10. Ihre Qualität durch ständige Evaluation kontinuierlich verbessern

1.3. Mein biografischer Zugang

Studium: Biochemie zu studieren bedeutete nach einem von Justus von Liebig ab 1825 in Gießen entwickelten Verfahren zu studieren, das mit „Learning by doing“ am besten zu umschreiben ist und innerhalb der Naturwissenschaften ein einmaliges emanzipatorisches Konzept bedeutete. Liebig richtete das erste chemische Forschungslaboratorium für Studenten ein und führte einen sich ständig verbessernden Unterricht durch. Bei Günther Bugge (1979, S.24) heißt es „Schritt für Schritt hat Liebig seine Schüler zu selbstständigem Denken und zu selbstständiger Arbeit erzogen. Noch heute wird im Wesentlichen nach seinen Plänen verfahren: es wird zuerst die qualitative Analyse erlernt, dann die quantitative, weiter werden Präparate hergestellt, und schließlich beginnt der Jünger der Wissenschaft mit eigenen selbstständigen Untersuchungen.“ Zu dem zuletzt Genannten ist es bei mir dann leider wegen der rasch gewachsenen Kinderschar nicht mehr gekommen, was ich bis heute bedaure. Bei näherer Überlegung finde ich eigentlich erst das organische Praktikum, was ja auch Liebigs Arbeitsgebiet war, entscheidend für ein selbständiges Arbeiten im Chemie- Studium.

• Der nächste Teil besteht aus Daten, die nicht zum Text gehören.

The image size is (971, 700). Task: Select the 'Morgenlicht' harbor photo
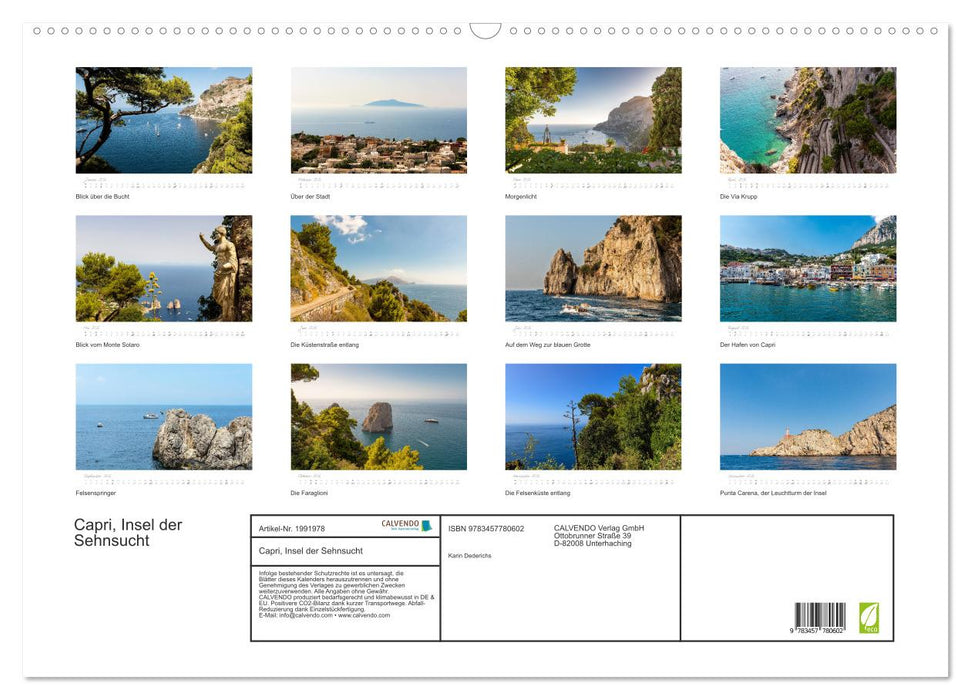click(x=592, y=120)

Gegenüber dem herkömmlichen Lehramtsstudiengang gab es bei meinem Studium durch den breiten Raum, den Biochemie und physikalische Chemie einnahmen, beste Vorraussetzungen für den Fächer verbindenden Unterricht innerhalb der Naturwissenschaften. Nach dem Vordiplom in den Fächern Anorganische und Organische Chemie, Physiologische und Physikalische Chemie fand meine „wissenschaftliche“ Laufbahn bald ein Ende, da inzwischen meine Tochter Christine mit gut zwei Jahren, mein Sohn Jochen mit zehn Monaten und die nächste Schwangerschaft im sechsten Monat einfach keinen Raum mehr zu den großen Praktika nach dem Vordiplom boten.

Praktikantin: In den Semesterferien der Anfangssemester habe ich regelmäßig in einem analytischen Labor mit quantitativen Metallanalysen gearbeitet und annähernd die Routine einer chemotechnischen Assistentin erlangt. Das wurde mit so genannten „Normalproben“

nachgewiesen, die parallel mit bearbeitet wurden und deren Metallanteil exakt bekannt war.

Gemessene Abweichungen von diesen Proben legten dann den Schluss nahe, dass auch die anderen Proben keine exakten Ergebnisse geliefert hatten.

Referendarin: Folgende Beobachtung, die ich als Referendarin 1974 im Wildermuth- Gymnasium in Tübingen machte, war für mich sehr aufschlussreich: Der Unterricht fand in Chemie und Biologie wie überall im fragend- entwickelnden Verfahren statt und spielte sich zwischen der Lehrkraft und zwei oder drei Schülern und Schülerinnen ab, wie ich beim Hospitieren beobachtete. Merkwürdigerweise trat eine Änderung ein, sobald ich für circa sechs Stunden den Unterricht übernahm. Nun beteiligten sich plötzlich ganz andere und ehemals engagierte und interessierte Schüler und Schülerinnen verschwanden in der schwei-genden Masse. Ich beschloss für meinen zukünftigen Unterricht nach Möglichkeiten zu suchen, alle Kinder am Unterricht zu beteiligen.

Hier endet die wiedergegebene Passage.